(Collected data)

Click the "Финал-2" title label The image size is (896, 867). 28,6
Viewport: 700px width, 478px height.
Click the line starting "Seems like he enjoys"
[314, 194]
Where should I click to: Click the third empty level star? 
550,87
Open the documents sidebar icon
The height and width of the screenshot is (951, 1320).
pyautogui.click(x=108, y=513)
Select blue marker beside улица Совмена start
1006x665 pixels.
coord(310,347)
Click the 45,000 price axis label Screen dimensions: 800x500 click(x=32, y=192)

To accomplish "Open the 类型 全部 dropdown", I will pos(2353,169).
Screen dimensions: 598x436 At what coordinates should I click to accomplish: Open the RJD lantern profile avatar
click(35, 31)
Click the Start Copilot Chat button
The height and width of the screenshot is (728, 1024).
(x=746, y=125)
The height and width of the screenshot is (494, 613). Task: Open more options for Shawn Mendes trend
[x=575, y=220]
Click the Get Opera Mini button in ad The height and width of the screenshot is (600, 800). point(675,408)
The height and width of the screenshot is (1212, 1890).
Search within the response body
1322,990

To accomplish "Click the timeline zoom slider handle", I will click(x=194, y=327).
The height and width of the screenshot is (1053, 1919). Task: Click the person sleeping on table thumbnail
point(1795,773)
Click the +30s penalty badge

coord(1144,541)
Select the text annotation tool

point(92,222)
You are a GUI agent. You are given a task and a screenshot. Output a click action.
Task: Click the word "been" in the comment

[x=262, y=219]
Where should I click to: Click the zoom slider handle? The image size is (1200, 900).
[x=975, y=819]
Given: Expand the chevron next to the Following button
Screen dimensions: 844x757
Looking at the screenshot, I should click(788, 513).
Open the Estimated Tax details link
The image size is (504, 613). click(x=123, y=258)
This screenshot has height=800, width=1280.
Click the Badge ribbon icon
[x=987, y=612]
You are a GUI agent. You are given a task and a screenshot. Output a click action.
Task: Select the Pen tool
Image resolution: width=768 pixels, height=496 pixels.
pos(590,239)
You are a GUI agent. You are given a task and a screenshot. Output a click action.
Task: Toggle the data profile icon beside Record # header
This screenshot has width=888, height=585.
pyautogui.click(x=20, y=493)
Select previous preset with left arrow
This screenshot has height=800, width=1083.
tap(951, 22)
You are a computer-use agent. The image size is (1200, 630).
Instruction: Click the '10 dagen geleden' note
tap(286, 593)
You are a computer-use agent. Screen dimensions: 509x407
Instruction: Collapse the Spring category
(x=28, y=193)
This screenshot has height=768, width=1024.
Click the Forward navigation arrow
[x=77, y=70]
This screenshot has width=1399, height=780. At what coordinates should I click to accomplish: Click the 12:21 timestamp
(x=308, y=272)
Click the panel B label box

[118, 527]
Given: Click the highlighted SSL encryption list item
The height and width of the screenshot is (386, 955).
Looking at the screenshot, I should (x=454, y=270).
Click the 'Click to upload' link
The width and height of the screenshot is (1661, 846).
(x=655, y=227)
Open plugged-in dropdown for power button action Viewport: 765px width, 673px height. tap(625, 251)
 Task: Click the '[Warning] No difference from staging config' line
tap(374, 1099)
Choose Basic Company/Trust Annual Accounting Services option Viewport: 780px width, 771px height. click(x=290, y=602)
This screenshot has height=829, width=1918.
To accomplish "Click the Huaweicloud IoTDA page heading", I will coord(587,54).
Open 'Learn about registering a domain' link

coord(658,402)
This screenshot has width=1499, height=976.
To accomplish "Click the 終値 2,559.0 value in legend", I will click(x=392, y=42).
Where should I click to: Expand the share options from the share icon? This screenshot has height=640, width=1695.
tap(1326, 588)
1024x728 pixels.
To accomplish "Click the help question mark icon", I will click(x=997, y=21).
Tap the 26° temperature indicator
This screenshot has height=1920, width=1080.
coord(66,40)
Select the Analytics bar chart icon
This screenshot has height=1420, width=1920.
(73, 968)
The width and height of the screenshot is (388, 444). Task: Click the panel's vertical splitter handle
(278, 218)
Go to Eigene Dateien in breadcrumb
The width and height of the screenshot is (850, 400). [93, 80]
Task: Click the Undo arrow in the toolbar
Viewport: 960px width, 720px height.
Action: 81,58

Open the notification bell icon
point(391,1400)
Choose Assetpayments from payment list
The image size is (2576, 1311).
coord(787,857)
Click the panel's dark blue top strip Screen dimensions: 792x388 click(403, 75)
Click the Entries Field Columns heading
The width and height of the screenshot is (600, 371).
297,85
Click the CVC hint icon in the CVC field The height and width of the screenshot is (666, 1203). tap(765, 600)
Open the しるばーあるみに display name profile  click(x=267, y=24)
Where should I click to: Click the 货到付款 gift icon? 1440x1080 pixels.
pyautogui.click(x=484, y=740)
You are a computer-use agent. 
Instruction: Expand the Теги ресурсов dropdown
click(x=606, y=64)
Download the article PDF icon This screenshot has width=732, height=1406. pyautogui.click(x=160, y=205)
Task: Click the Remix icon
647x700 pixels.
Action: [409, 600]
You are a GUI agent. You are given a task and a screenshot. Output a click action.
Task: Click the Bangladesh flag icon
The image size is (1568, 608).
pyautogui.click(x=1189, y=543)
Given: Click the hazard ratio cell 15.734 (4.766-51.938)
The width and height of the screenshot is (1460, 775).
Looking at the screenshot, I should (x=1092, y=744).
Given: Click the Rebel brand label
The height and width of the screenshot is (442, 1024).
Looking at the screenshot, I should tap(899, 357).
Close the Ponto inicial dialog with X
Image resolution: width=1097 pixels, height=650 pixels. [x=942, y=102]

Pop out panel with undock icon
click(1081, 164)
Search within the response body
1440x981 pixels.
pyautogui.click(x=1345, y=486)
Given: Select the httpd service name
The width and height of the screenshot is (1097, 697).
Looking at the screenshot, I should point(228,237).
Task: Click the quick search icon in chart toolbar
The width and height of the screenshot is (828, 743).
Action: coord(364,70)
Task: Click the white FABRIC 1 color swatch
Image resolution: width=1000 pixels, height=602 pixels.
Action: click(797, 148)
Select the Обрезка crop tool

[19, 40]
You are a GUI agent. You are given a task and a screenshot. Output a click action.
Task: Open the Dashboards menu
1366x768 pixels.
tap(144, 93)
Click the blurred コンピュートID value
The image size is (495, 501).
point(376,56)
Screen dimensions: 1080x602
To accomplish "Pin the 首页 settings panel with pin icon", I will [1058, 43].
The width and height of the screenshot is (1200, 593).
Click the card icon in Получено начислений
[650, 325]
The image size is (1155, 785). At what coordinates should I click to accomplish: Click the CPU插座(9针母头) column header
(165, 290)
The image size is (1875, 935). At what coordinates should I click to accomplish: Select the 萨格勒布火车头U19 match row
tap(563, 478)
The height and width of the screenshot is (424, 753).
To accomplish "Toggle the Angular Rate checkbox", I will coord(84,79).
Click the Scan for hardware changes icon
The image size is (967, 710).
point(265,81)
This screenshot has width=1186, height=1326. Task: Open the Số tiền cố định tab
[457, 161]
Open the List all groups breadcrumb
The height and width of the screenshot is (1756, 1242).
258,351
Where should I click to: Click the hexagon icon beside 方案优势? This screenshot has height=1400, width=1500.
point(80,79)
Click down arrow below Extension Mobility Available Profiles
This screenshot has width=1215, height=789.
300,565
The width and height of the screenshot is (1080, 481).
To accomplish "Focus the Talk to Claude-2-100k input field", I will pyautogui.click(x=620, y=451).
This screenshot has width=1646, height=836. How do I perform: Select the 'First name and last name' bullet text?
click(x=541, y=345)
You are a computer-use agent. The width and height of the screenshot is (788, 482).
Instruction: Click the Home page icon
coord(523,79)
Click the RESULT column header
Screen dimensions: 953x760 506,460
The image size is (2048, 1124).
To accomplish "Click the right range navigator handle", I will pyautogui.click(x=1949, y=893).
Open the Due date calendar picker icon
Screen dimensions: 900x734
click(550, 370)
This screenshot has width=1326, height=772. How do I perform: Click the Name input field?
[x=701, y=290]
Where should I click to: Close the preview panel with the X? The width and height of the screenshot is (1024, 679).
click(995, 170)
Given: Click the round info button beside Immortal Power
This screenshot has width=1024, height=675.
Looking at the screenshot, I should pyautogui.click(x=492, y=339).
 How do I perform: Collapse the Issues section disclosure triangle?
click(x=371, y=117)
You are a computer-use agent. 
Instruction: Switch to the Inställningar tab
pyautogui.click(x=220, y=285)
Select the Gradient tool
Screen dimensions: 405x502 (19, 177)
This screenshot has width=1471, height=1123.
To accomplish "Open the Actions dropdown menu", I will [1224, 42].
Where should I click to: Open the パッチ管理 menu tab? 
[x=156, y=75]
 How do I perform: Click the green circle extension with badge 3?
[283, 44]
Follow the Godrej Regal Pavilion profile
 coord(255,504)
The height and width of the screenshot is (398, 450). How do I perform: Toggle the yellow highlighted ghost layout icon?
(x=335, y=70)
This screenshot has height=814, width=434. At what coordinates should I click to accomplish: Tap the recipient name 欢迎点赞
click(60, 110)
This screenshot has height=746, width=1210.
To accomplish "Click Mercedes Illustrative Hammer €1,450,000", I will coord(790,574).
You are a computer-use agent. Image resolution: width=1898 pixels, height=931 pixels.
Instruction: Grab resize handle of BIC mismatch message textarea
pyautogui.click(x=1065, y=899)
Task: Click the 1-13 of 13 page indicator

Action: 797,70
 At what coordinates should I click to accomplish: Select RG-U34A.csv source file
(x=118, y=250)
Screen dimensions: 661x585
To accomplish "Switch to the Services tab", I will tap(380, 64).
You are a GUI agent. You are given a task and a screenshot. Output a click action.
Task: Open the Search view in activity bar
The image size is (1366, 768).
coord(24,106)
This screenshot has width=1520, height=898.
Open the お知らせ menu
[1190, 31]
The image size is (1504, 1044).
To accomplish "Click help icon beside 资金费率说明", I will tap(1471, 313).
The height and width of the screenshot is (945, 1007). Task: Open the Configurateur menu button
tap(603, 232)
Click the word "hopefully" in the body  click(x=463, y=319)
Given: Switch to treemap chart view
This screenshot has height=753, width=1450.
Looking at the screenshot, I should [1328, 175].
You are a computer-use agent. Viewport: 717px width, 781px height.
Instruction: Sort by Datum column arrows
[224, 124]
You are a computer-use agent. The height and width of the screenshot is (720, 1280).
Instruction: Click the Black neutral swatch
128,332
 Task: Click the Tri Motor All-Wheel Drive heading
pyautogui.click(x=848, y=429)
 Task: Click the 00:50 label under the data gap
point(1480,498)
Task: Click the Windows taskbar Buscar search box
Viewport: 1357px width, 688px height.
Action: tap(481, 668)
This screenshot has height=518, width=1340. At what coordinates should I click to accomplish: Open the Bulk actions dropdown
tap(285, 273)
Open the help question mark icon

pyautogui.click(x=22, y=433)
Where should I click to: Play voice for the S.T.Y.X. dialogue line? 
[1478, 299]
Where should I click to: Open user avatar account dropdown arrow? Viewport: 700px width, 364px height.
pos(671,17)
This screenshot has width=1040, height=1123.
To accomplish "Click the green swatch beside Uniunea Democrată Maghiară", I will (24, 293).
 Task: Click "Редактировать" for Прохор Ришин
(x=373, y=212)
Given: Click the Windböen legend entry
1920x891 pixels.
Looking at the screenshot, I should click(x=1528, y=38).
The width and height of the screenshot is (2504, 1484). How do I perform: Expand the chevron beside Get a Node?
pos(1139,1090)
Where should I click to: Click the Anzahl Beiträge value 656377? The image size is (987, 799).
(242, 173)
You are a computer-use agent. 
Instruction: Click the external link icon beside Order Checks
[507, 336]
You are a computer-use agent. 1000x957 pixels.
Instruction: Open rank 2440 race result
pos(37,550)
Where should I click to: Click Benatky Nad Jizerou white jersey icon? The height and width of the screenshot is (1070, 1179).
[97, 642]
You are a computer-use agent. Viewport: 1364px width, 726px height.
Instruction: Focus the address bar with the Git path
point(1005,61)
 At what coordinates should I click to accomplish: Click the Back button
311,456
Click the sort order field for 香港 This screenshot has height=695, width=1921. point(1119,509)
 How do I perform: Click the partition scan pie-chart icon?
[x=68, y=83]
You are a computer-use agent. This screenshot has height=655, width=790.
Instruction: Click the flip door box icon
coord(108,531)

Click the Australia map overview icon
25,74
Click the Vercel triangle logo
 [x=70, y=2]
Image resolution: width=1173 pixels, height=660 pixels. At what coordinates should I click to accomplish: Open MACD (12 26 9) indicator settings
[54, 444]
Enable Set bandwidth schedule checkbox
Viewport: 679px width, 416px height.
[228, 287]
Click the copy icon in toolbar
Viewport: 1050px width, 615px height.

> _Assigned task_: Your answer should consist of the lines from the line with "The image size is (2048, 1124)." to the line with "Task: Open the Search view in activity bar" above, repeated exactly, both ends included.

> _Output below_:
The image size is (2048, 1124).
To accomplish "Click the right range navigator handle", I will pyautogui.click(x=1949, y=893).
Open the Due date calendar picker icon
Screen dimensions: 900x734
click(550, 370)
This screenshot has width=1326, height=772. How do I perform: Click the Name input field?
[x=701, y=290]
Where should I click to: Close the preview panel with the X? The width and height of the screenshot is (1024, 679).
click(995, 170)
Given: Click the round info button beside Immortal Power
This screenshot has width=1024, height=675.
Looking at the screenshot, I should pyautogui.click(x=492, y=339).
 How do I perform: Collapse the Issues section disclosure triangle?
click(x=371, y=117)
You are a computer-use agent. 
Instruction: Switch to the Inställningar tab
pyautogui.click(x=220, y=285)
Select the Gradient tool
Screen dimensions: 405x502 (19, 177)
This screenshot has width=1471, height=1123.
To accomplish "Open the Actions dropdown menu", I will [1224, 42].
Where should I click to: Open the パッチ管理 menu tab? 
[x=156, y=75]
 How do I perform: Click the green circle extension with badge 3?
[283, 44]
Follow the Godrej Regal Pavilion profile
 coord(255,504)
The height and width of the screenshot is (398, 450). How do I perform: Toggle the yellow highlighted ghost layout icon?
(x=335, y=70)
This screenshot has height=814, width=434. At what coordinates should I click to accomplish: Tap the recipient name 欢迎点赞
click(60, 110)
This screenshot has height=746, width=1210.
To accomplish "Click Mercedes Illustrative Hammer €1,450,000", I will coord(790,574).
You are a computer-use agent. Image resolution: width=1898 pixels, height=931 pixels.
Instruction: Grab resize handle of BIC mismatch message textarea
pyautogui.click(x=1065, y=899)
Task: Click the 1-13 of 13 page indicator

Action: 797,70
 At what coordinates should I click to accomplish: Select RG-U34A.csv source file
(x=118, y=250)
Screen dimensions: 661x585
To accomplish "Switch to the Services tab", I will tap(380, 64).
You are a GUI agent. You are given a task and a screenshot. Output a click action.
Task: Open the Search view in activity bar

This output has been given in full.